#### [TEXT SEGMENT]
....................
4. Public transportation can be magical.

Being from Lexington, Kentucky, where buses can't even reliably take you from one end of UK's campus to another, I didn't know public transportation could be useful until I went abroad. My first trip to London, I went with the group of Americans I was staying with and felt the usual stress and fear of a very navigationally-challenged person who didn't want to be separated from her group. I knew I would never find my way back to anyone on my own, and the leader of the trip, Simon, told us he would not be going back to find one of us if we got lost because we were adults (a scary thought). However, as I spent more time away from my GPS and learned that I was capable of walking across the city without it, I also braved the world of public transportation and accepted it for the miracle that it was. In London, I learned the ebb and flow of the Tube, recognizing lines and not holding up the locals. On Spring Break, we took the Chunnel to Paris and used the Métro to see what felt like the entire city in less than two days. I'm not proud to admit it, but we even snuck onto a train in Germany without paying because we were too tired to walk. It was fitting that my friend, Kayla, and I ended our finals week with a £12 train ride from Oxford to Bath. As I watched the world chug past us through the window, I couldn't help but already miss the independence and interconnectedness that such easy access to cheap public transportation affords. 

5. My taste in food is most certainly British.

While I was told by countless people that it was a shame I wasn't going to France or Italy for the sake of my stomach, I actually loved (nearly) everything about British food. I've been called a "gerber mouth" by my mom my entire life for my avoidance of spicy food, but I had no such problems in England—nearly everything was spice-free and simply-made. I also stumbled upon my two all-time favorite restaurants while in England: Nandos and Prêt à Manger. The first was the direct result of wandering Oxford looking for a place to eat and having seen "cheeky Nandos" too many times on Twitter from British celebrities. Honestly, I can't describe what makes their chicken sandwiches and thick-cut chips (sorry, fries) so good, so I won't try. Prêt, on the other hand, was essentially the epitome of what I loved about British pseudo-fast-food. It was essentially a Panera, but unlike its American counterpart, the food was hand-prepared, healthy, and fresh (I'm looking at you, Nicholasville Panera that didn't microwave my macaroni and cheese all the way and gave me a bowl of goopy, half-frozen shells). Prêt is also how I discovered that I like rockets (arugula) and Caesar salad. 

6. History there is different from history in America.

I didn't really comprehend how different history was in England compared to America until I visited an antiques store on High Street. Kayla and I were looking for some miscellaneous artifacts from the 1800s to inspire her novel-in-progress, which was set during that time period in London. When I was younger, I used to collect pennies with my dad. I remember going into a specialty store and finding pennies dating back to the early 1900s and thinking that was old. Kayla and I were greeted by rows of decaying currency dating back to the ancient Romans, found in someone's front garden and sold to the antiques store as if it were their great-great-grandmother's clothes that they'd found in the attic. The Roman bathhouses, Stonehenge—they're on a level of history that is difficult to comprehend for someone whose country has only existed for 240 years. 

There are thousands of thoughts I could add to this list, but this is where I will leave it for fear of getting sentimental and booking a plane ticket back to London at my earliest opportunity. 

P.S. If you ever find yourself in Oxford, I recommend trying the crêpe stand that is open just before Turl Street, and the gelato shop in the Covered Market. Nothing can cure mid-day fatigue quite like a delicious and sugary treat served by a passionate person doing what they love.
....................
#### [STORED DATA]

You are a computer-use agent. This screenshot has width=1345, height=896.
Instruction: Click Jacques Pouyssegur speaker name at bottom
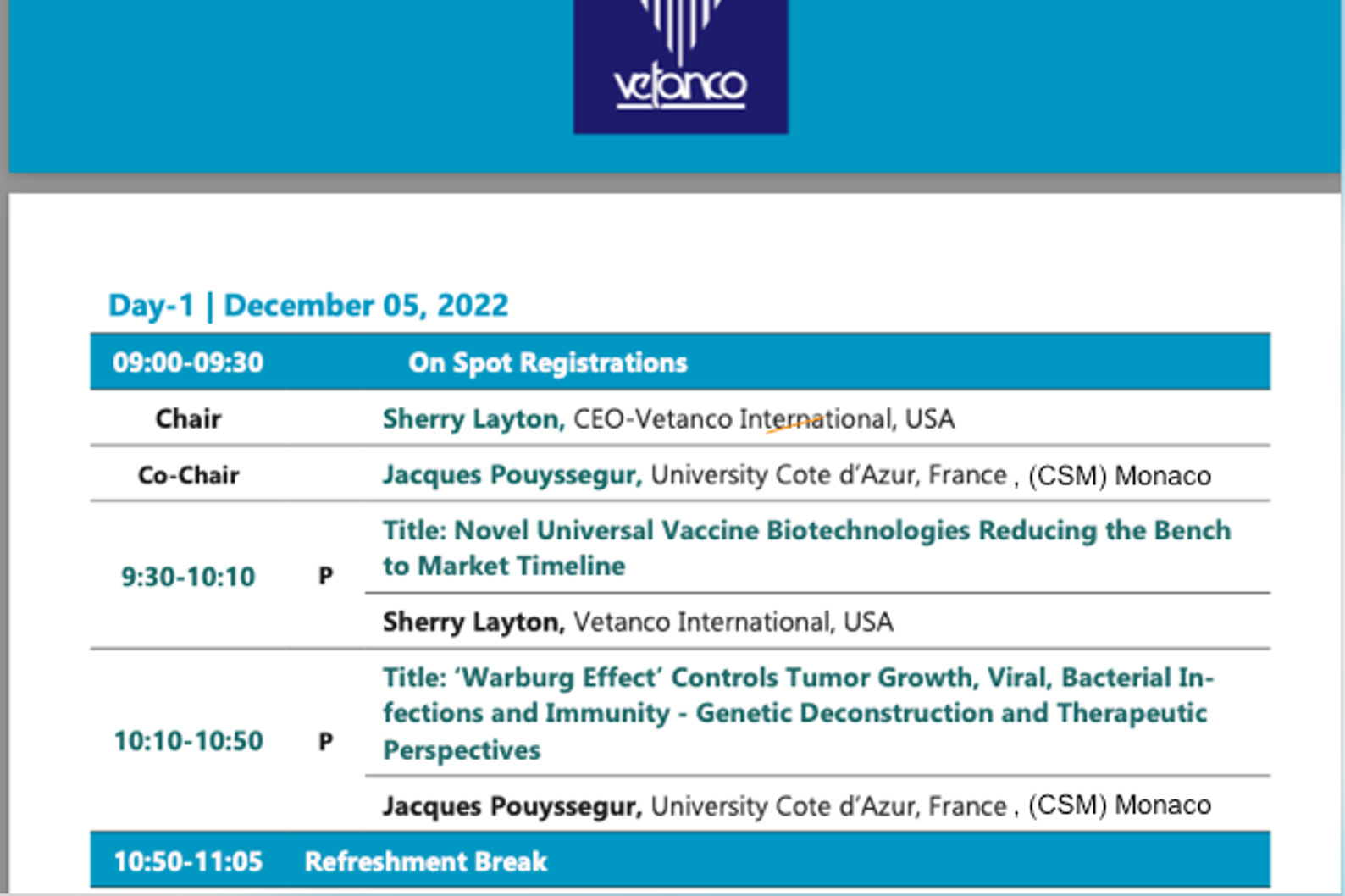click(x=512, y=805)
....................
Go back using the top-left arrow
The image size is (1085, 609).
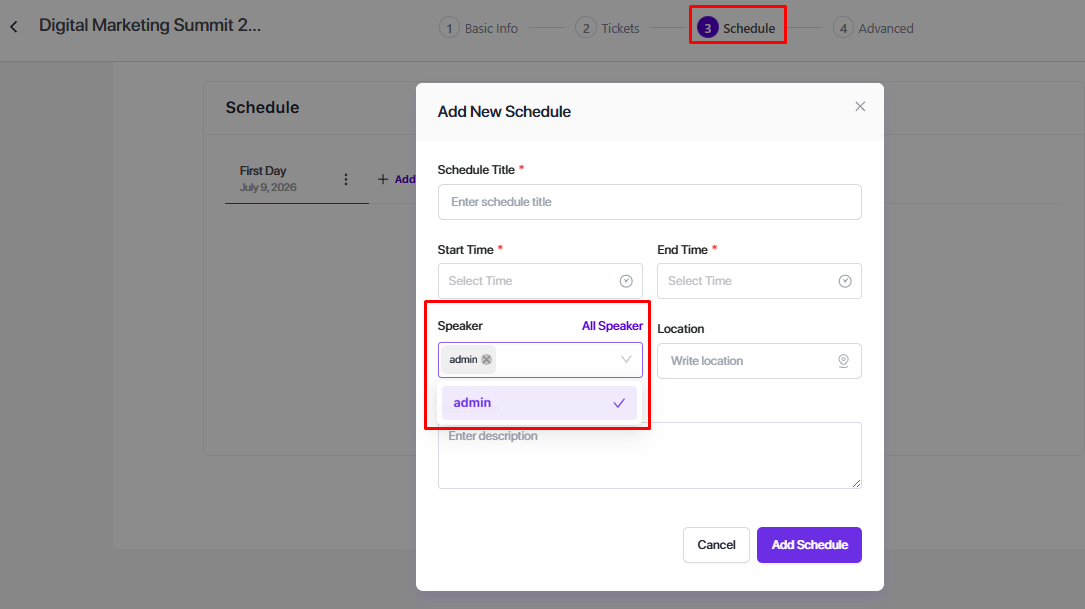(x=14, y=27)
....................
#### [WHAT THE TASK ASKS]
Copy everything from "There are thousands" down to "my earliest opportunity." in the study-abroad list, putting "train ticket" in place of "plane ticket".

#### [SOLUTION TO THE EXERCISE]
There are thousands of thoughts I could add to this list, but this is where I will leave it for fear of getting sentimental and booking a train ticket back to London at my earliest opportunity.